**SUPPLIED DATA**
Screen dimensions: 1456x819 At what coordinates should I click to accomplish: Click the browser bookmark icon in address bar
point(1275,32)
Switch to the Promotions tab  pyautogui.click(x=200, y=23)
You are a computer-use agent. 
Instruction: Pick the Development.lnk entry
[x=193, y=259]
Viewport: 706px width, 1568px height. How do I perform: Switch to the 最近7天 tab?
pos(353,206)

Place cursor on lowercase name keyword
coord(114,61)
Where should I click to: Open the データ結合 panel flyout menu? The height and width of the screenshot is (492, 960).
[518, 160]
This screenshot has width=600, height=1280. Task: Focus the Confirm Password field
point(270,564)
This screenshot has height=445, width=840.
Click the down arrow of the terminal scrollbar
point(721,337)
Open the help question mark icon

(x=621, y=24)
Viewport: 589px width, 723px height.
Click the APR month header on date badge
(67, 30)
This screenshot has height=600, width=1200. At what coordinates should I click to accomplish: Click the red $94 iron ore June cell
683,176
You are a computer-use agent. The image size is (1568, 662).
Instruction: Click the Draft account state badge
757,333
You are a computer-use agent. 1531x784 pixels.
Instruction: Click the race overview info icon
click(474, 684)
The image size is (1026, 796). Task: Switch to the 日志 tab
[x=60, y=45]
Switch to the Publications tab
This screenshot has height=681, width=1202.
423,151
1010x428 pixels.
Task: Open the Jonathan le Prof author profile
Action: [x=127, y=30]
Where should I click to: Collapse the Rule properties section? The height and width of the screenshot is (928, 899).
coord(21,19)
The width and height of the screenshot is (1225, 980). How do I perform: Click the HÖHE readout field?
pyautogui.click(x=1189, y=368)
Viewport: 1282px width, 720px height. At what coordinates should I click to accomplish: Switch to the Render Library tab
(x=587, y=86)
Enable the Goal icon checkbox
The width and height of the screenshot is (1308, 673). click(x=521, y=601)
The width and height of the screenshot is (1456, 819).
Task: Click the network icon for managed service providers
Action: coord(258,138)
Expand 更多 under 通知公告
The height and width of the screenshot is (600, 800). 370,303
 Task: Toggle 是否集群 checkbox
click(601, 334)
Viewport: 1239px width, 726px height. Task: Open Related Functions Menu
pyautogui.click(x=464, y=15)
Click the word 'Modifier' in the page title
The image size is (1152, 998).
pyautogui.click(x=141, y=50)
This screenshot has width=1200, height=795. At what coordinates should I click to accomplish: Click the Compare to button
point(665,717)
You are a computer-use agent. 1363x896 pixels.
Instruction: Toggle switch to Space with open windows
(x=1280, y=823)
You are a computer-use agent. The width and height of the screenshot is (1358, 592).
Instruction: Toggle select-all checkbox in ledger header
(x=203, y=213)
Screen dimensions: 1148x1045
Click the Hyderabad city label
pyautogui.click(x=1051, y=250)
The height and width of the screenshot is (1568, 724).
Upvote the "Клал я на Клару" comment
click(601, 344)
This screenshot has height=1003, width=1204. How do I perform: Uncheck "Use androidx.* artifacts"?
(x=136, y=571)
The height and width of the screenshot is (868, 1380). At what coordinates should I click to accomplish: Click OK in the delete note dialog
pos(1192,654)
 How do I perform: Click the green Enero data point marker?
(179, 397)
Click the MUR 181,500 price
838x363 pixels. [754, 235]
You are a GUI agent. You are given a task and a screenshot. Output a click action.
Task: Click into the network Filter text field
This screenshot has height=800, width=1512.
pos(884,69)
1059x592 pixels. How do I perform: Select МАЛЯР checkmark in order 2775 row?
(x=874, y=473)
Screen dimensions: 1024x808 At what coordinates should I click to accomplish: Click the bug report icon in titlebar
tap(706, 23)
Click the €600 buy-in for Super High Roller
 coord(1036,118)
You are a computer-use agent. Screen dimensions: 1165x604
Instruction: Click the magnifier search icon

**DIRECTIONS FOR THIS TASK**
Copy out each line of the records above that contains the word "badge". Case matters.

**WRITTEN RESPONSE**
Click the APR month header on date badge
Instruction: Click the Draft account state badge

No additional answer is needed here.